Project MARIA is sponsored by the Ukrainian Credit Union Ltd., the Shevchenko Foundation, the Franko Foundation, the Ukrainian National Federation of Canada, and the Wasylyk Foundation.

Ukrainian Credit Union Sponsor Logo
Shevchenko Foundation Sponsor Logo
Ukranian National Federation of Canada
Ukrainian Credit Union Sponsor Logo

WHITE SHADOWS

Men, women and children, branded as “enemy aliens”, interned behind barbed wire under armed guard, their properties lost or confiscated, forced to heavy labor in Canada’s heavily forested wilderness. These are the traumatic memories of the ethnocultural communities affected by Canada’s 1914-1920 first national internment operations, of which I am a descendant.

WHITE SHADOWS is an installation from OH CANADA, seen for the first time at the Turchin Center for the Visual Arts. Maruschak created these works to trace the presence of others. These almost life size, blurry and indiscernible photographs are like palimpsests of the early immigrants to Canada and those imprisoned at Canadian World War One internment camps. Maruschak introduces us to them using their faces, eyes, hands and the places they inhabited. They are unknow to us and as we discover them they move to inhabit our memories.

Stored items
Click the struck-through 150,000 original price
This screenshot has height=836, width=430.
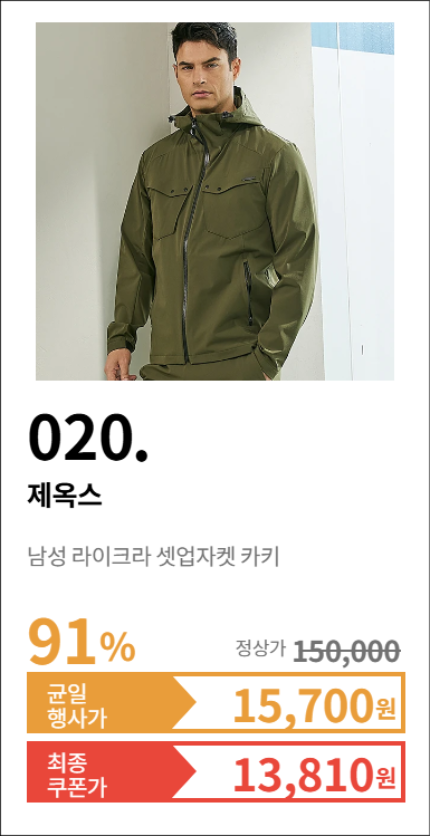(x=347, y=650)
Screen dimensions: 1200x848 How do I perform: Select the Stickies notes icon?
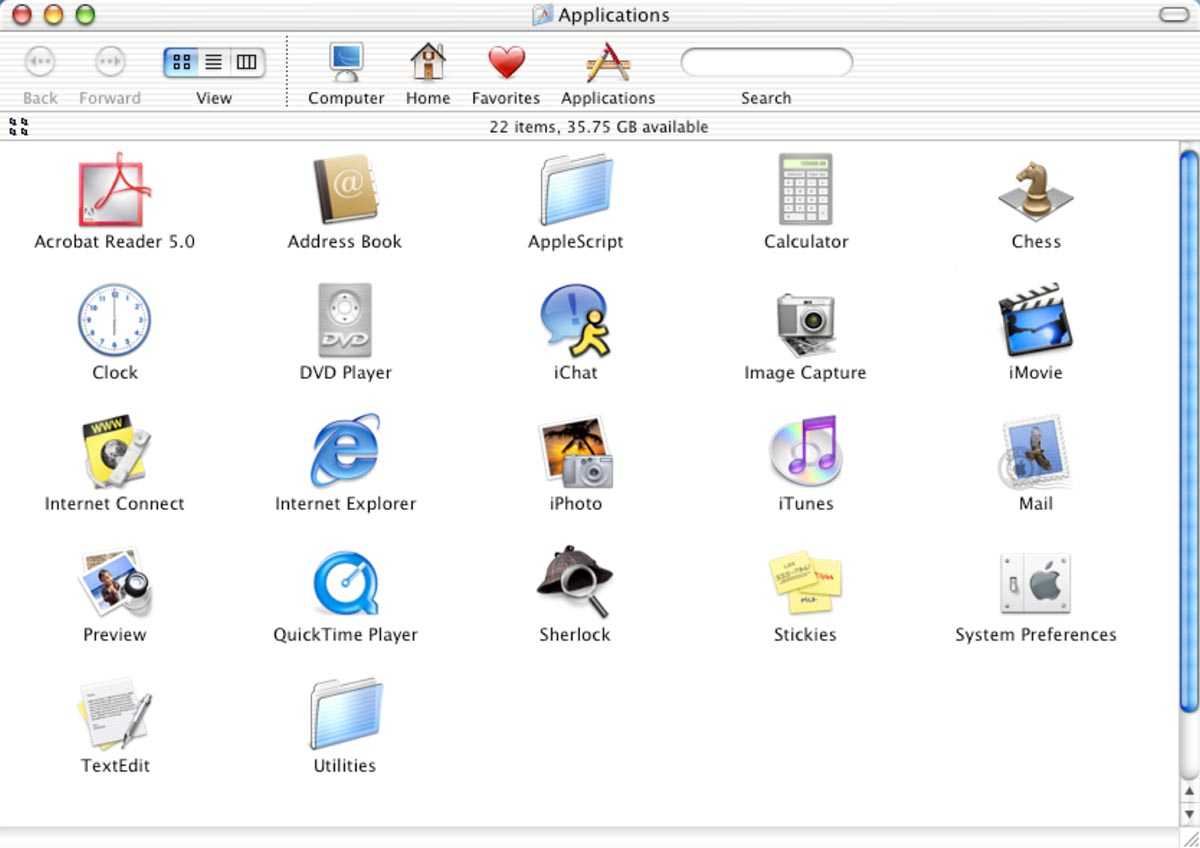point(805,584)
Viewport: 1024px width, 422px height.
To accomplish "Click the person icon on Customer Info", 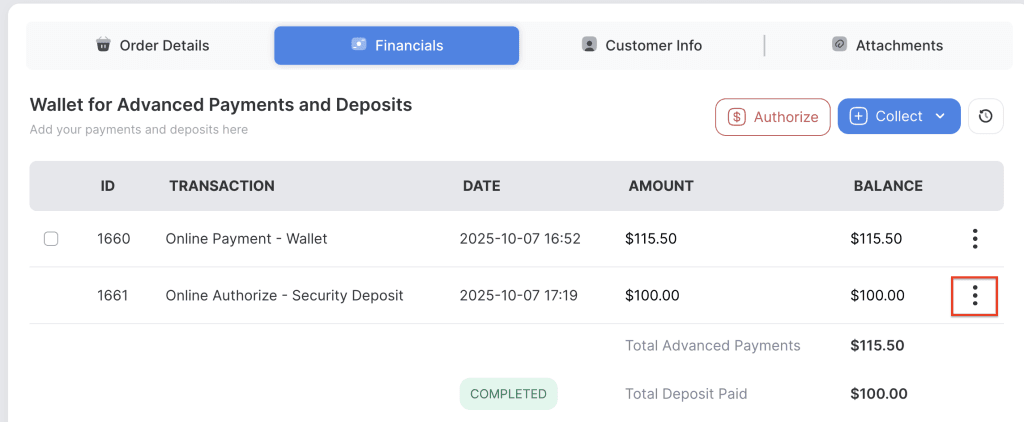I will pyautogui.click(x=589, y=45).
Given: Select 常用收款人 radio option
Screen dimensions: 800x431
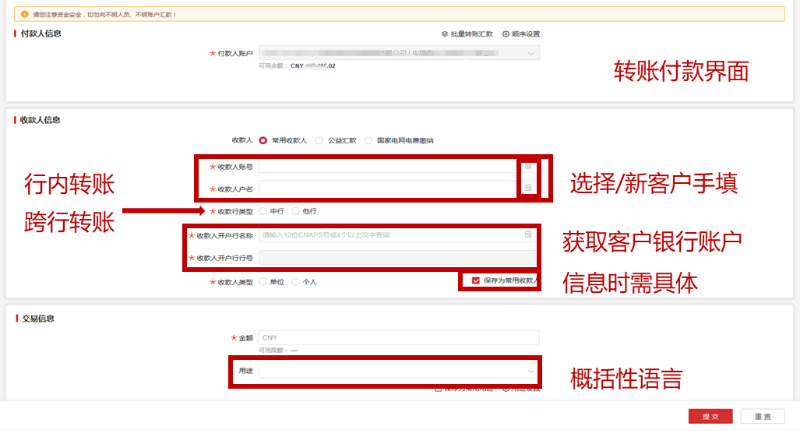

### [Assigned task]
Pick up the WHITE SHADOWS passage after its final sentence and write the next part. These rows are separate material with no connection to the WHITE SHADOWS passage.

### [Your response]
They hang from the atrium ceiling, floating silk panels, like echoes or vibrations. Installed so as to immerse visitors, they fray the boundary between the audience and the work, between the self and the other, between the past and now. They are white, as if white noise, easy to forget, ignore. With movement they enter and disappear from our reality as do memories. Maruschak invites the audience to sit among the panels and forge new relationships with the past and the world around us.

Maruschak is a grant recipient from the First World War Internment Recognition Fund and her work on OH CANADA is sponsored by the Fund.

About the artist

Known for her compelling and sculptural images, Lesia Maruschak is recognized as an influential contemporary photographer manifesting the visual memory of history. Born in Saskatoon (Canada) in 1961, she spent her childhood on the Canadian prairies, land settled by her ancestors in 1897.

Maruschak served for decades as an executive leader in the Canadian government when a leukemia diagnosis changed her life. She turned her attention to art and travelled the world to study and curate Byzantine art. In 2016 she returned to photography, which she had experimented with in her youth. Through her reconnection to image making, and with the profound influence of Peter Lindbergh, she found a unique way to engage in issues relevant to contemporary society while challenging current photographic dialogues.

Celebrated independent curator and educator Monica Allende notes that, “Maruschak’s work reflects on the visual memory of history, and the role of the artist in the decolonization of narratives which are critical issues in photography debate.” Maruschak’s humanist approach and abstract representation of history’s victims sets her apart from other photographers. In her images she privileges each person’s untarnished soul and voice.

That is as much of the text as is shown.